The model assumes that there is no relationship between the monetary value and the purchase frequency. In practice, we need to check whether the Pearson correlation between the two vectors is close to 0 in order to use this model.

# Keep only returning customers
df_rfm_return = df_rfm[df_rfm['frequency'] > 0]

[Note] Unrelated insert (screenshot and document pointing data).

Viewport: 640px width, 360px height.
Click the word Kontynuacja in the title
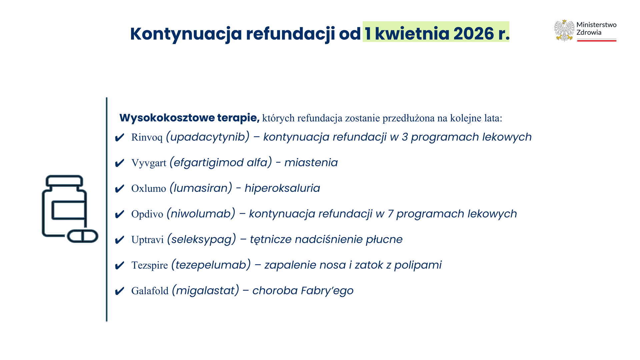[186, 34]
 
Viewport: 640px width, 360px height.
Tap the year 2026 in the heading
[474, 34]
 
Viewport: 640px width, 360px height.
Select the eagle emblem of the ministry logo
[564, 30]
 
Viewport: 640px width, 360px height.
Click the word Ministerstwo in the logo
[596, 25]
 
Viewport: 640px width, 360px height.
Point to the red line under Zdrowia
[597, 41]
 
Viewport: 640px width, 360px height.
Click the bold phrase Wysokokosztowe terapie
[189, 118]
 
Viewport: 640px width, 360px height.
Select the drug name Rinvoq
[147, 137]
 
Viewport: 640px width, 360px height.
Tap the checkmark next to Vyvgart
[119, 163]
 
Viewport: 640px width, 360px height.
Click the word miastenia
[311, 163]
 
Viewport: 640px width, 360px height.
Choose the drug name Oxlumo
[149, 188]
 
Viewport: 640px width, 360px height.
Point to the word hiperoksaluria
[282, 188]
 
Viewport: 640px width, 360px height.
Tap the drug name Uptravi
[147, 240]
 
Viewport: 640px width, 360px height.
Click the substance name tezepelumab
[211, 265]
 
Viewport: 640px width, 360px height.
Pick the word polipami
[418, 265]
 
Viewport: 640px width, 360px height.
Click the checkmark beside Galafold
[119, 291]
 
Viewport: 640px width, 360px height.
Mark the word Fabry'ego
[327, 291]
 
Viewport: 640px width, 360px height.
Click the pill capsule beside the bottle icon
[83, 236]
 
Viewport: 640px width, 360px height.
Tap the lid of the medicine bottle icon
[64, 181]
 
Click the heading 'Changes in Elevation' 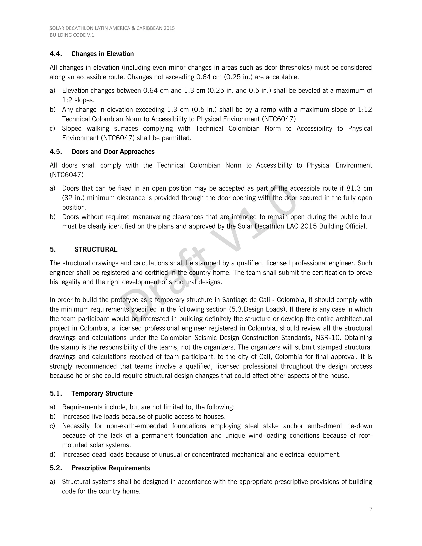click(102, 54)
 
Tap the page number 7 click(371, 509)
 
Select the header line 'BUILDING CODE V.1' click(72, 35)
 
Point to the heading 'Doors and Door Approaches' click(113, 152)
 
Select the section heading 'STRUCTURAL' click(96, 250)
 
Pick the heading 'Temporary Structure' click(102, 394)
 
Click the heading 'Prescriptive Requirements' click(110, 468)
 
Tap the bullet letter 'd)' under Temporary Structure click(53, 455)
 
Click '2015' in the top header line click(169, 28)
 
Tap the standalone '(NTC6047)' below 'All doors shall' click(67, 175)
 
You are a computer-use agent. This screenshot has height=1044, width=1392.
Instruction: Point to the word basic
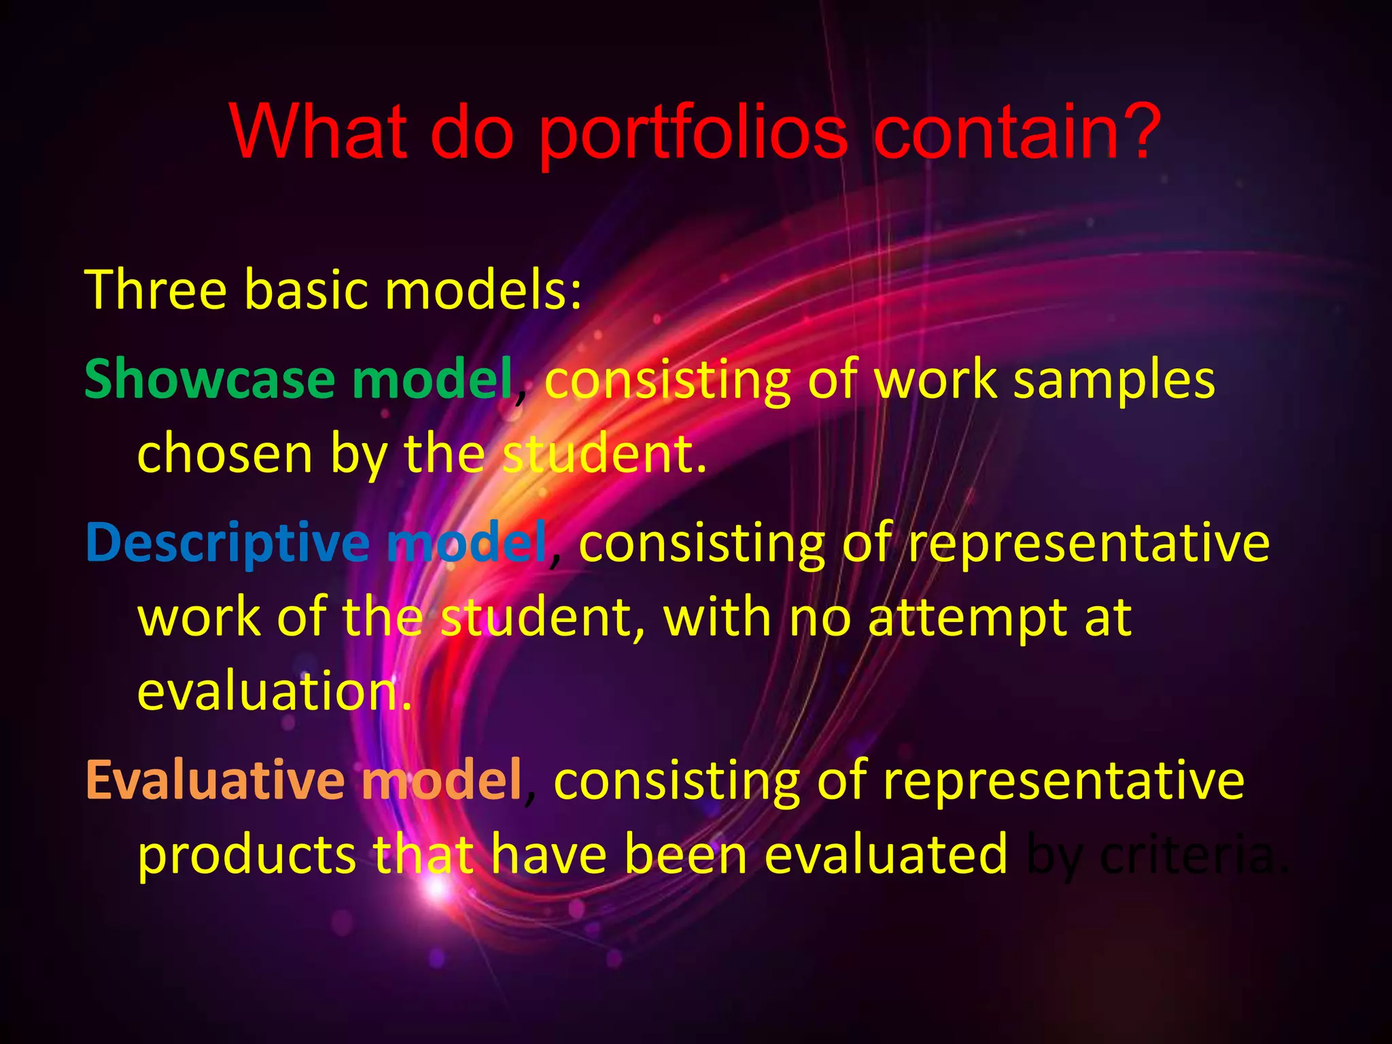[x=309, y=290]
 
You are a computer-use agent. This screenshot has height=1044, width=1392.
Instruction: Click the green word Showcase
[x=209, y=379]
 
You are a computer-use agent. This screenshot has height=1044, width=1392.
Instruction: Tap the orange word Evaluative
[x=215, y=780]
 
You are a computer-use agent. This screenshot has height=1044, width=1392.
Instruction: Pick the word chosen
[x=224, y=454]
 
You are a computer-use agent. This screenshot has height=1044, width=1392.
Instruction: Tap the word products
[x=246, y=855]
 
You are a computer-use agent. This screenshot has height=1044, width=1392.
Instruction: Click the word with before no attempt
[x=716, y=619]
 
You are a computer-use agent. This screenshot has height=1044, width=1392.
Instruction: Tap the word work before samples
[x=935, y=381]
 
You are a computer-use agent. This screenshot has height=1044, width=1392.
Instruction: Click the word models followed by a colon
[x=478, y=290]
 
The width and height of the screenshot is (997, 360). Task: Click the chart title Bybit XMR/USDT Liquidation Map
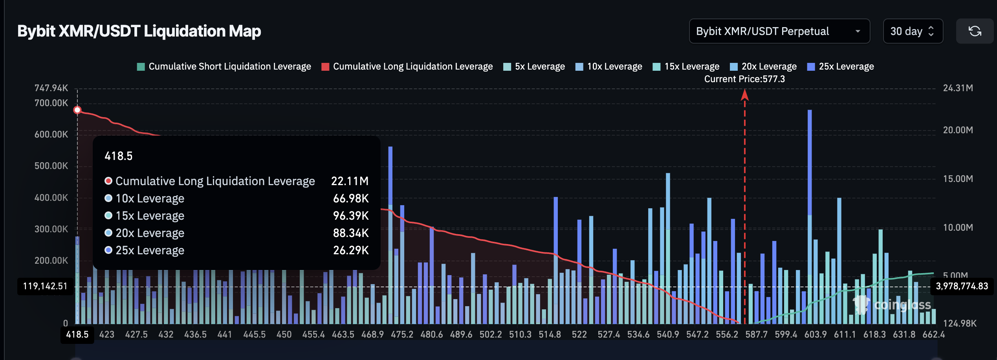[x=139, y=31]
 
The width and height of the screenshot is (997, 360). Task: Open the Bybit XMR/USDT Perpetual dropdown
[x=779, y=31]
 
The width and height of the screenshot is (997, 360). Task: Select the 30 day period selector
[x=912, y=31]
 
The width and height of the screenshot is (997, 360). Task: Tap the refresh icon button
[x=975, y=31]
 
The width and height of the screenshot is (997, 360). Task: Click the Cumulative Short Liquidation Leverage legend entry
[x=224, y=66]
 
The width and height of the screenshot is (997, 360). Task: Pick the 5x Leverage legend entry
[x=534, y=66]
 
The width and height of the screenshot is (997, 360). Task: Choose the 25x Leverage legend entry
[x=841, y=66]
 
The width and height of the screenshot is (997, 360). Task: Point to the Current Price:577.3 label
[x=744, y=79]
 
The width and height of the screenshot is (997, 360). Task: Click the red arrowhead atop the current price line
[x=745, y=95]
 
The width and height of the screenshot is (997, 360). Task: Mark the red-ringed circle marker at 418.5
[x=77, y=110]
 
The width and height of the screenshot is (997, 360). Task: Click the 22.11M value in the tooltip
[x=350, y=181]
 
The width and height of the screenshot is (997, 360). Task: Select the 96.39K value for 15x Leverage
[x=351, y=216]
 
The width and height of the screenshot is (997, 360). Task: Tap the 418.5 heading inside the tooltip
[x=118, y=156]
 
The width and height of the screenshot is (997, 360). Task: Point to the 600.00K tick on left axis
[x=51, y=134]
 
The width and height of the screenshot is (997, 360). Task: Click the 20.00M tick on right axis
[x=958, y=130]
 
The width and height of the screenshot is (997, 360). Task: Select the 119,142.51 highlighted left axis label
[x=45, y=286]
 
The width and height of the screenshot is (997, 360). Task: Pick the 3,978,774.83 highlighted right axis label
[x=962, y=286]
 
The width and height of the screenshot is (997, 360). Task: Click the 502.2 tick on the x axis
[x=491, y=334]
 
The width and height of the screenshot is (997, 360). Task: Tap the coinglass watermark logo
[x=893, y=305]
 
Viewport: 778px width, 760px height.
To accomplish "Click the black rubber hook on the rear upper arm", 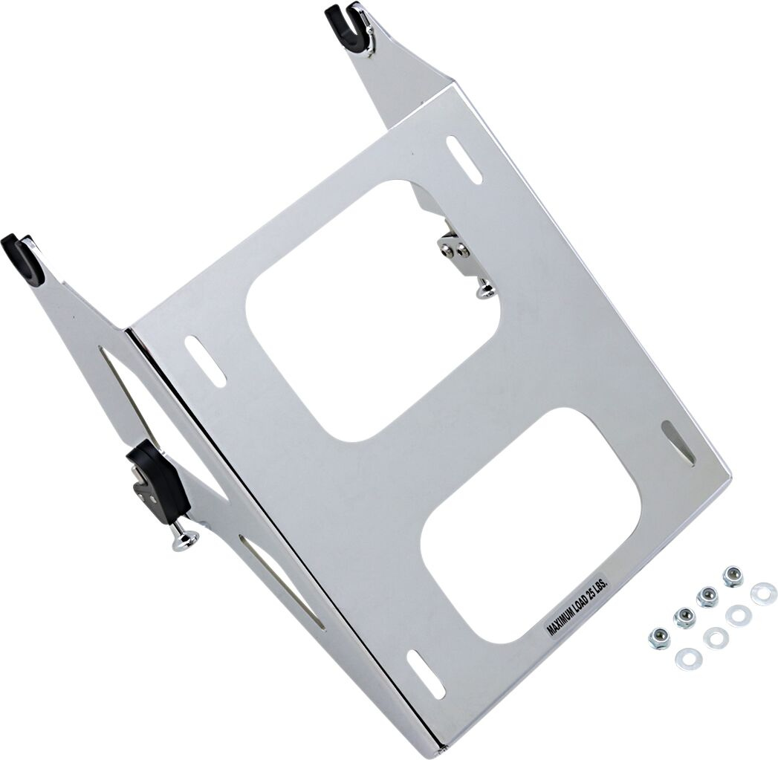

# Check (absence of) correlation between frequency and monetary value
df_rfm_return[['frequency', 'monetary_value']].corr()
frequency monetary_value
frequency 1.000000 0.021878
monetary_value 0.021878 1.000000
# Fit Gamma-Gamma model
ggf = lifetimes.GammaGammaFitter()
ggf.fit(df_rfm_return['frequency'], df_rfm_return['monetary_value'])
<lifetimes.GammaGammaFitter: fitted with 972 subjects, p: 15.64, q: 9.52, v: 44.88>
# Predict expected value per transaction
df_clv['exp_avg_value'] = ggf.conditional_expected_average_profit(
    df_rfm['frequency'], df_rfm['monetary_value']
)

# Compare with actual average profit
print("Actual average profit: {:.2f}".format(df_rfm_return['monetary_value'].mean()))
print("Predicted expected value: {:.2f}".format(df_clv['exp_avg_value'].mean()))
Actual average profit: 82.45
Predicted expected value: 82.40
# Predict residual customer lifetime value
df_clv['clv'] = ggf.customer_lifetime_value(
    bgf,
    df_rfm['frequency'],
    df_rfm['recency'],
    df_rfm['T'],
    df_rfm['monetary_value'],
    time=12,   # months
)
df_clv.head()
frequency recency T monetary_value predicted_purchases proba_alive exp_avg_value clv
client_id
0020c81355c2057acfb019eb2c18a9a1 1.0 236.0 619.0 94.5 0.366430 0.632533 90.215145 30.654873
003b1637ce45163ccb9b0ff278464fd1 0.0 0.0 535.0 0.0 0.153914 1.000000 82.352228 11.747738
00444e8c950c199b637e5dcdfe401e0c 0.0 0.0 226.0 0.0 0.271410 1.000000 82.352228 20.741905
0055eb3281238fa3388a6db46d7d2d01 0.0 0.0 163.0 0.0 0.321769 1.000000 82.352228 24.602803
006e783513f582e9657d18334d06df49 1.0 103.0 634.0 53.0 0.277443 0.487711 63.353343 16.298747

In addition to the probability of being alive (proba_alive) and the expected number of purchases (predicted_purchases), we now have the expected value for each purchase (exp_avg_value) and as a result, the estimated remaining customer lifetime value (clv), which is the the product of the probability of being alive and the expected average purchase value, diminished by the discounted cash flow rate (discount_rate).